> _Exercise requirements_:
Repeat the data that follows exactly, starting at the line with "Built with WooCommerce (38, 2314)" and ending at the line with "Cookie settings (46, 2423)", and leave out every picture.

> _Information provided_:
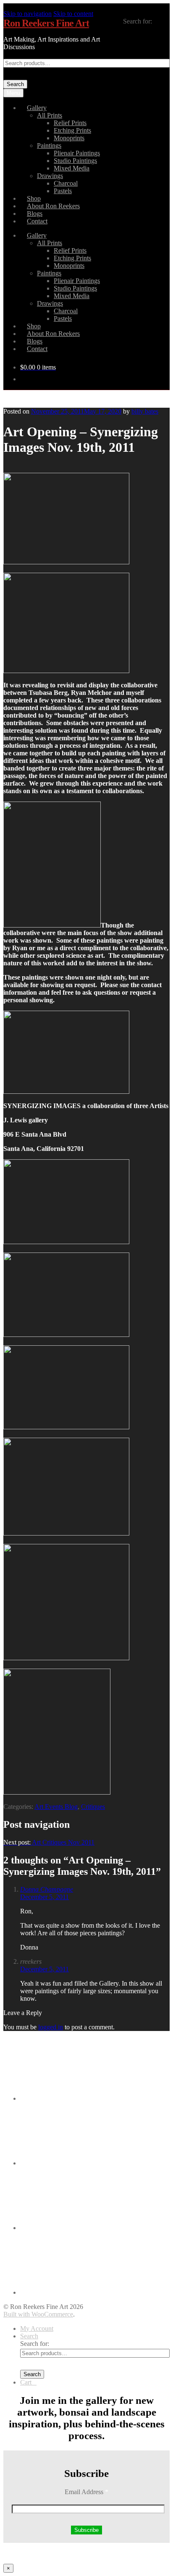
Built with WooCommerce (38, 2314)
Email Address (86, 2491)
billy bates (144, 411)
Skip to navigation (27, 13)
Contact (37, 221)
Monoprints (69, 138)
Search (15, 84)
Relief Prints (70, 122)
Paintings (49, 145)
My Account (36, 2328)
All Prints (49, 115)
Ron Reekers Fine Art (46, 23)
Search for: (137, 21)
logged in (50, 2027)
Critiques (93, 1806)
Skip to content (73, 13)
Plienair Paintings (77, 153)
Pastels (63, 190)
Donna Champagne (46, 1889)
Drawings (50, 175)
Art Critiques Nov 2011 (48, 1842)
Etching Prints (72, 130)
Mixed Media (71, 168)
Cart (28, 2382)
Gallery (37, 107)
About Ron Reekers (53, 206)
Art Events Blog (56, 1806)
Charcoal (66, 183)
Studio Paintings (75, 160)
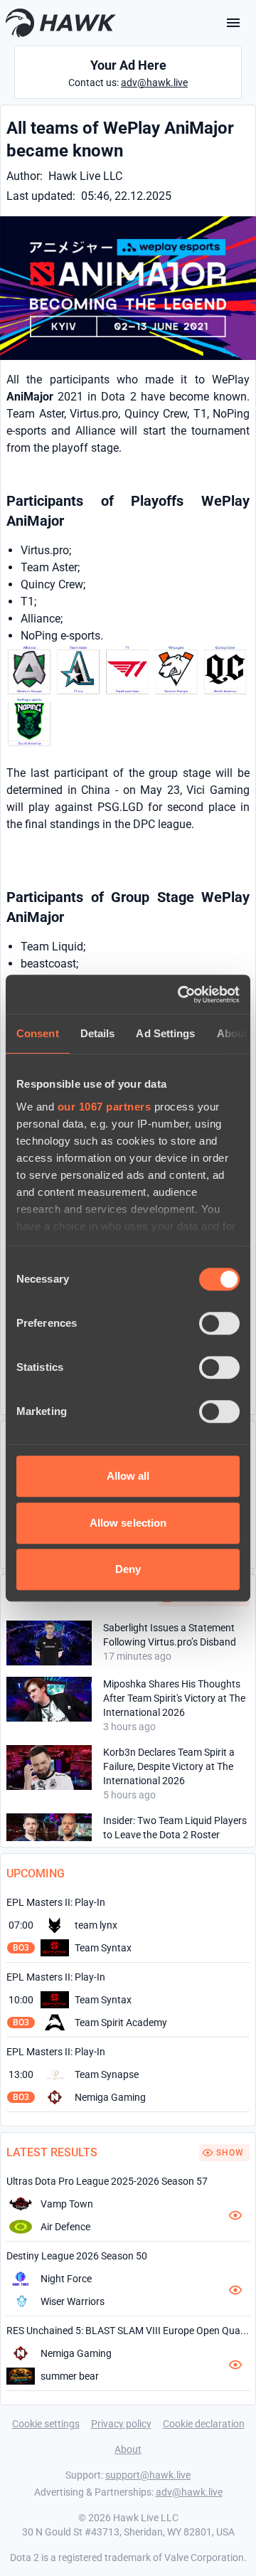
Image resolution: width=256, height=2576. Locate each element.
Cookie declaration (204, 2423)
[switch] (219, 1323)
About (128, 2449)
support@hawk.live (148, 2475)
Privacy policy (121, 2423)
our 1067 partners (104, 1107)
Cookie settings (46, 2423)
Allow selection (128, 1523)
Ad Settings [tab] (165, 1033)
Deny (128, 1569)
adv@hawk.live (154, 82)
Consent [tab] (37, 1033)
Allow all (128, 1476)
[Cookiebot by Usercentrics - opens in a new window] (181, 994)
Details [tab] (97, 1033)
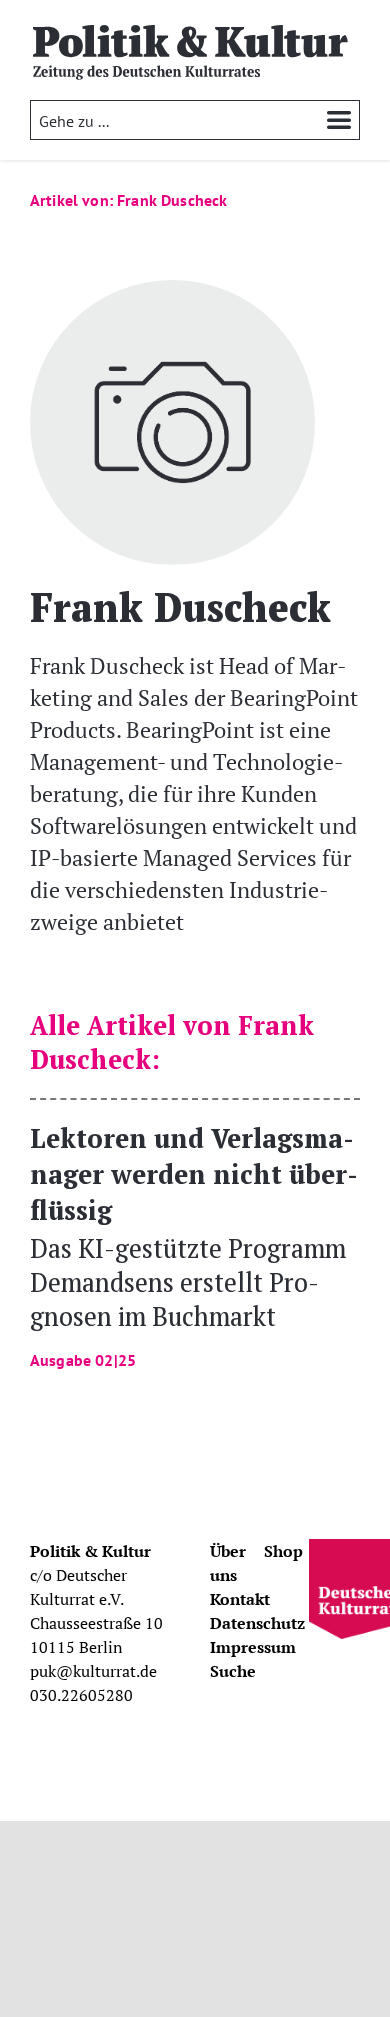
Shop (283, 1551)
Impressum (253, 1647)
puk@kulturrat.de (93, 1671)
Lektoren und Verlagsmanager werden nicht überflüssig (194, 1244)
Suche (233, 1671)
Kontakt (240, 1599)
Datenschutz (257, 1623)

...

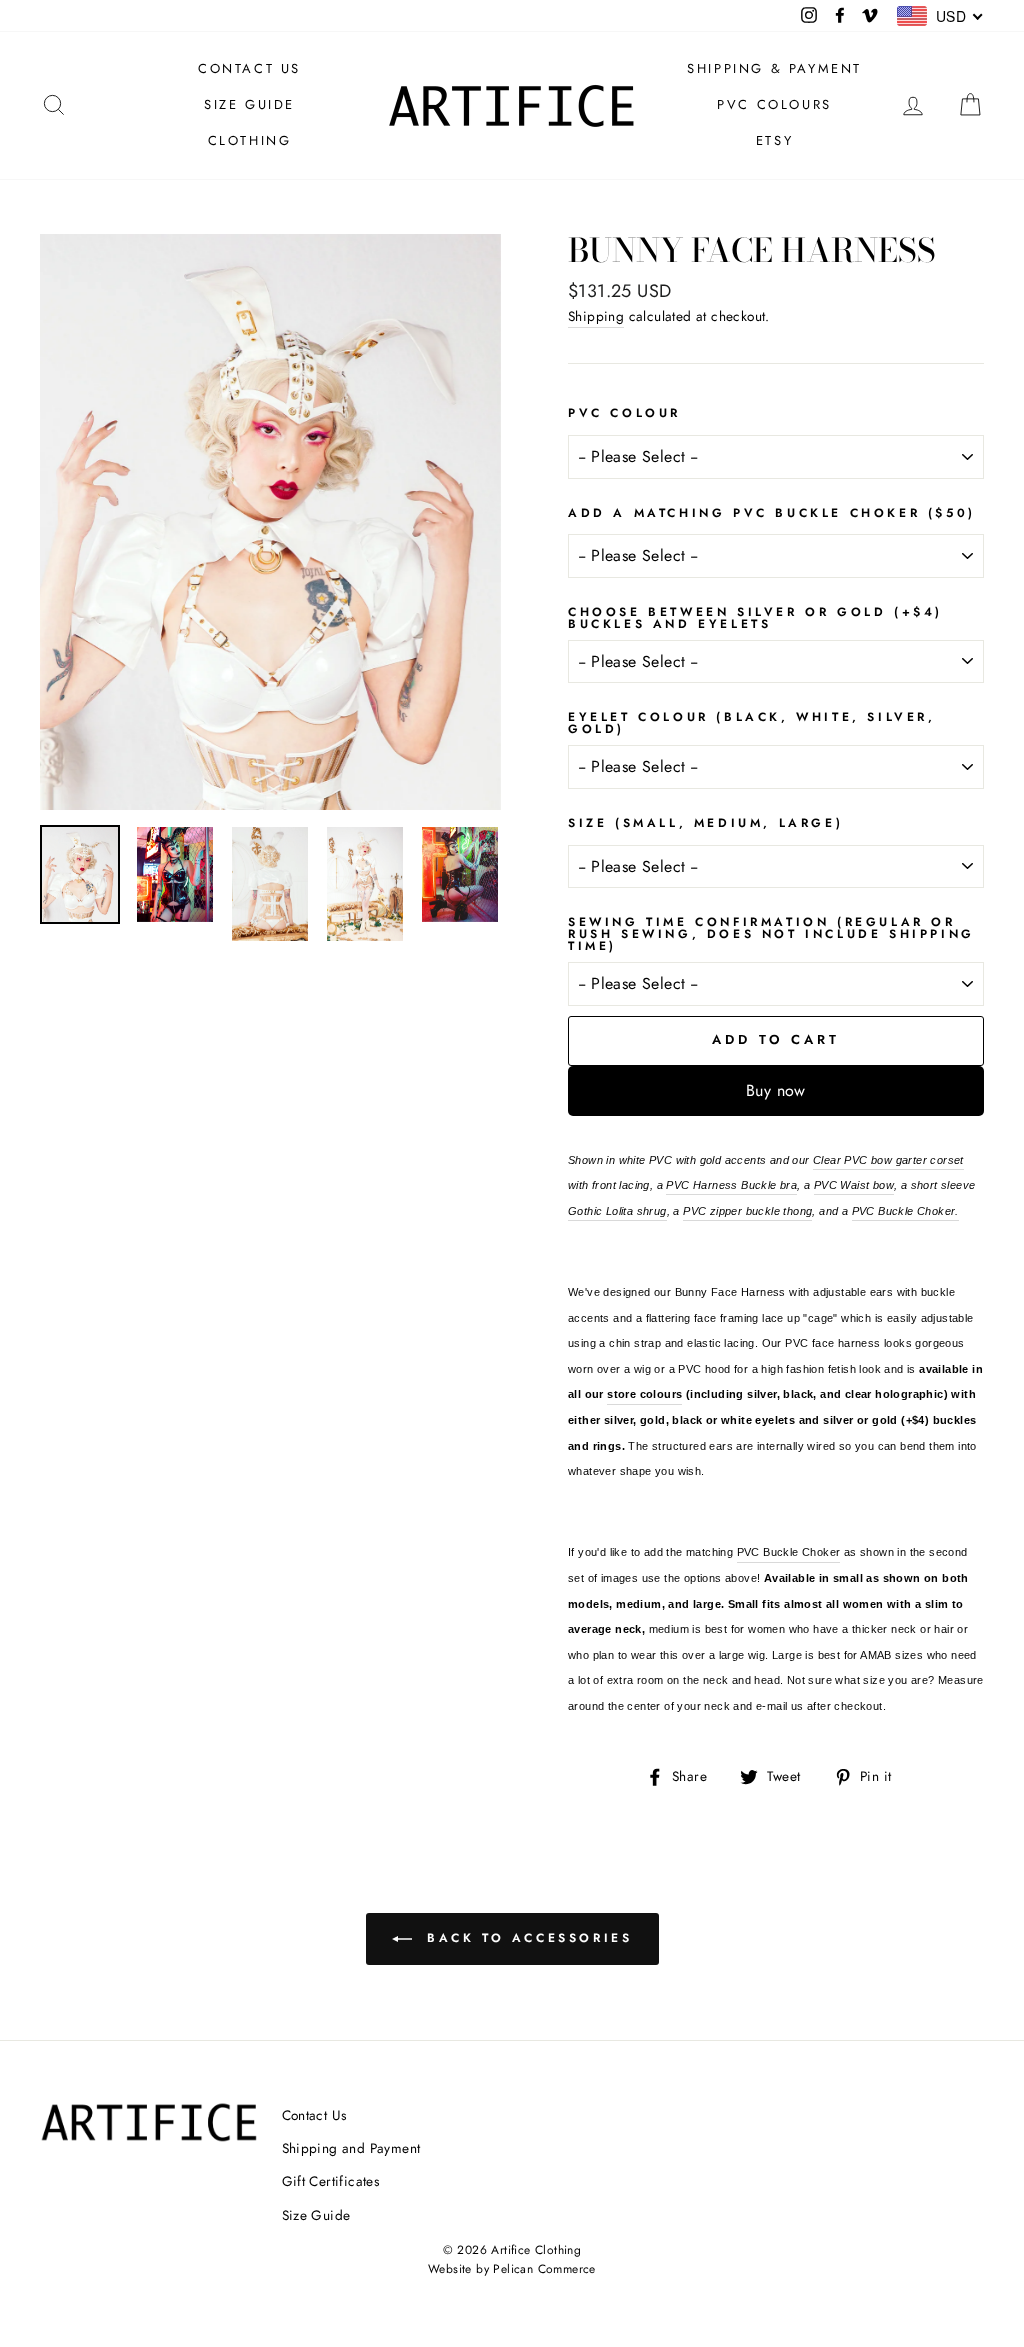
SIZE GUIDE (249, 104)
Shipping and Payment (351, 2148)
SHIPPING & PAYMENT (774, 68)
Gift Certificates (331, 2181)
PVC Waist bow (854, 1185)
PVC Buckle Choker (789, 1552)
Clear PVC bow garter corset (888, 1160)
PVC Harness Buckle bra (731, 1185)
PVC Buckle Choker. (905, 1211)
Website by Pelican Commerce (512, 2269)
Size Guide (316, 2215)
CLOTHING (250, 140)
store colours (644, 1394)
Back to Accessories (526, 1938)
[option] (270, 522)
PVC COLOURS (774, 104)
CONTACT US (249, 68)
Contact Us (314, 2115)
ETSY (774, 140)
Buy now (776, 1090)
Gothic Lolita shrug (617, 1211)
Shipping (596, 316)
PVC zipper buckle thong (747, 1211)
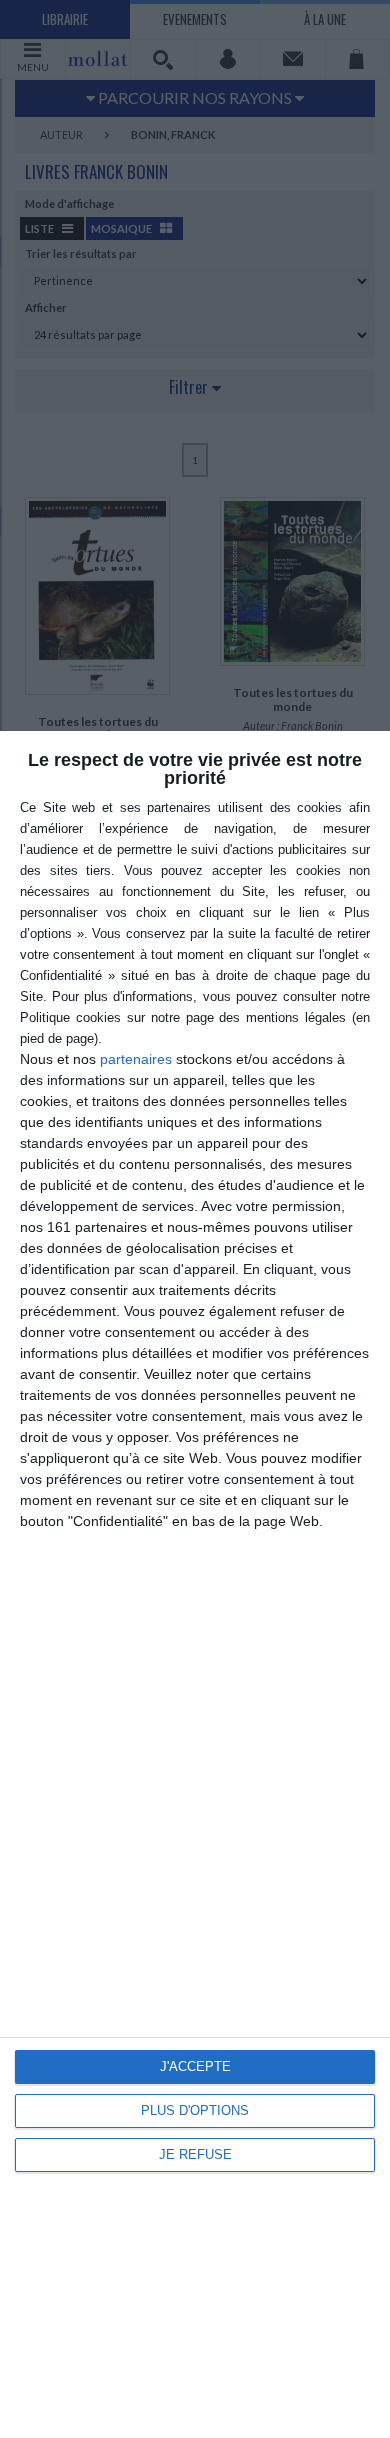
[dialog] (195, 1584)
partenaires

> _Response to the task_:
Built with WooCommerce (38, 2314)
Email Address (86, 2491)
billy bates (144, 411)
Skip to navigation (27, 13)
Contact (37, 221)
Monoprints (69, 138)
Search (15, 84)
Relief Prints (70, 122)
Paintings (49, 145)
My Account (36, 2328)
All Prints (49, 115)
Ron Reekers Fine Art (46, 23)
Search for: (137, 21)
logged in (50, 2027)
Critiques (93, 1806)
Skip to content (73, 13)
Plienair Paintings (77, 153)
Pastels (63, 190)
Donna Champagne (46, 1889)
Drawings (50, 175)
Art Critiques Nov 2011 (48, 1842)
Etching Prints (72, 130)
Mixed Media (71, 168)
Cart (28, 2382)
Gallery (37, 107)
About Ron Reekers (53, 206)
Art Events Blog (56, 1806)
Charcoal (66, 183)
Studio Paintings (75, 160)
Image resolution: width=256, height=2576. Locate each element.
Cookie declaration (204, 2423)
[switch] (219, 1323)
About (128, 2449)
support@hawk.live (148, 2475)
Privacy policy (121, 2423)
our 1067 partners (104, 1107)
Cookie settings (46, 2423)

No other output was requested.